My take-offs are really coming together. I can keep it straight and fly it off the runway without unacceptable drift in the winds, I seem to have a feel for setting a crab angle, and I've found if I speak out loud and talk my way through the steps of departure and landing, I'm focused and tend to be on task. So, that's what I do.

The winds on the ground were not too bad, maybe five knots or so initially and they died off quite a bit later, and also shifted from a crosswind to a headwind. As a result, my first landing was on Runway 2, and the rest were on Runway 20 (the opposite direction) as the winds changed. After that first landing I already described, I started to do quite a bit better and with each one I was able to apply the little things I learned on each landing to the next one. I had a high approach and one low approach but was able to correct for them and get to the runway safely.

At some point during the landings we did, the whole process shifted from stressful to fun for me. I think I even said it out loud: "Wow, this is really fun!" Heh. Kelly laughed and said he was just glad to be back in the air, since the rainy weather was pretty terrible the previous week.

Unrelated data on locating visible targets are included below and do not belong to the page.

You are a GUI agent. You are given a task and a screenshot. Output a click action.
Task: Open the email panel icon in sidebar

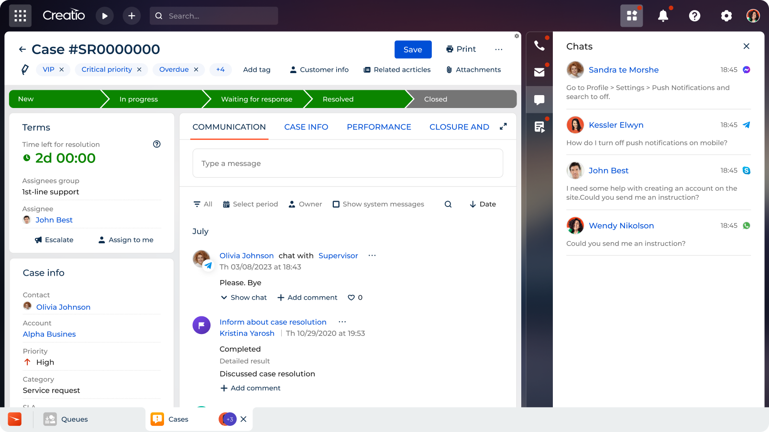coord(539,72)
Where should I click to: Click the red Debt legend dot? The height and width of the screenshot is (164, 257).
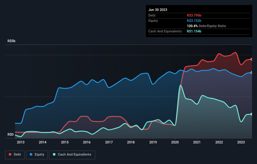pos(10,154)
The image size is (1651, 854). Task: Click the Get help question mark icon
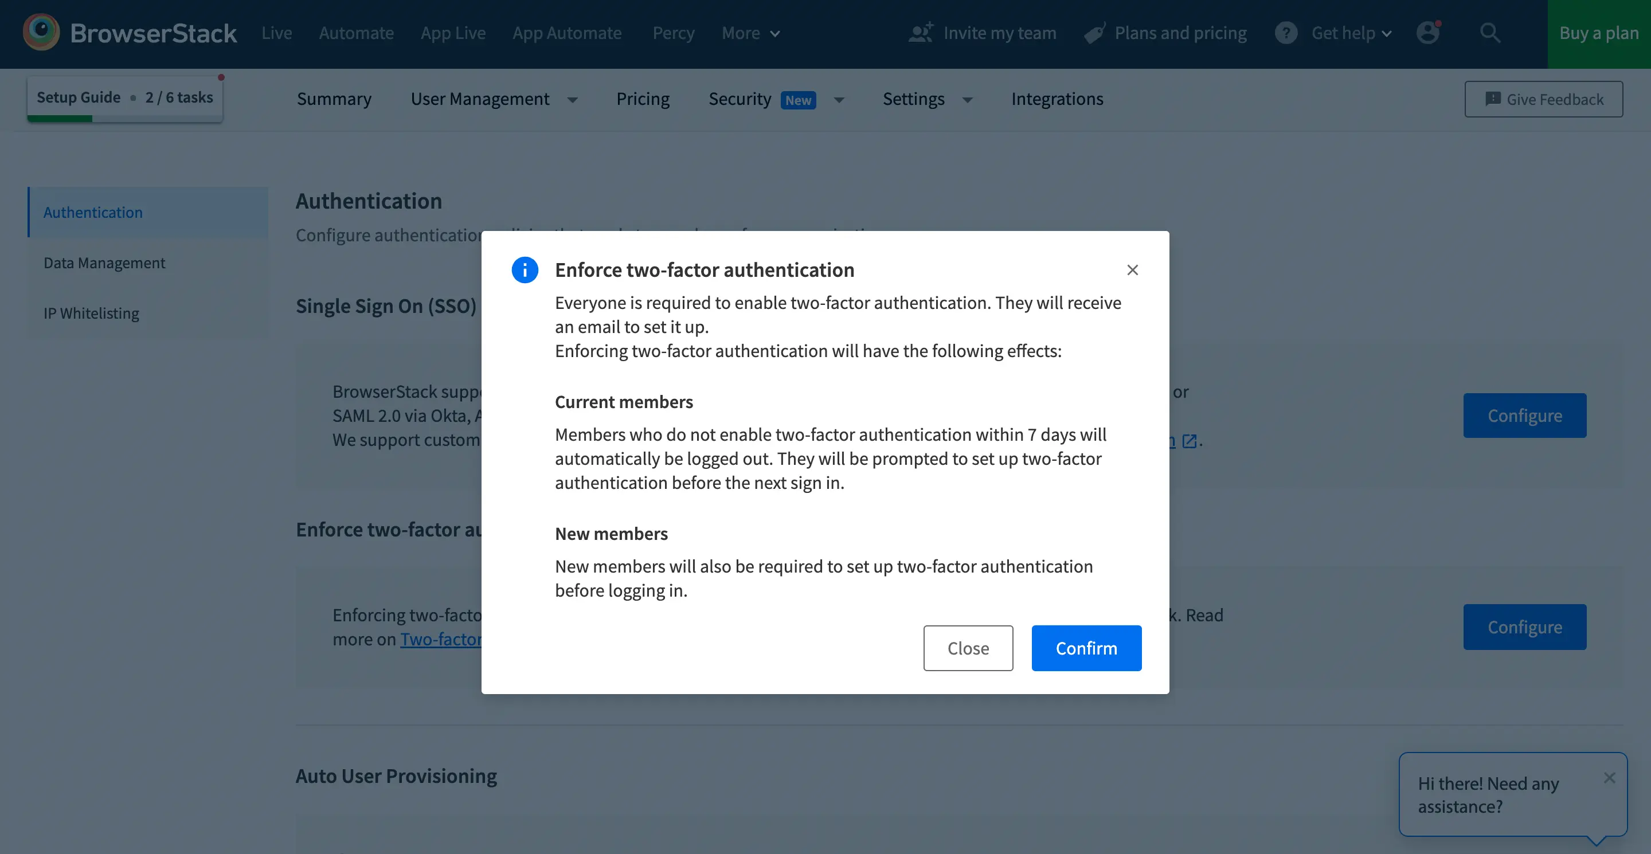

We landed at one point, and were coming close to the end of the already-long session. Kelly asked me how I was doing and if I wanted to do one more pattern circuit, and since I had plenty left in me and was making progress, I decided to do another one.

By the time I completed the landing of the day and almost 1.9 hours of flying, I was feeling pretty good about my progress. Kelly said he really thought I'd had some breakthroughs in this lesson. I have another lesson scheduled for Tuesday afternoon, so we'll have to see if the weather will cooperate again. I'm looking forward to it. Kelly tells me he thinks I'm about ready to do my first solo (which consists of flying a few take-off and landing patterns on your own). I told him that with the past couple lessons I've starting to feel substantially more confident about my still-growing abilities. So, now that I have my medical certificate in hand and pretty much everything else required for the first solo, it sounds like it might be coming up sometime soon. Hard not to be nervous - and a little excited - about that.

1 comment:

  1. Man, am I glad your back and flying again! I was going through withdrawals as much as you!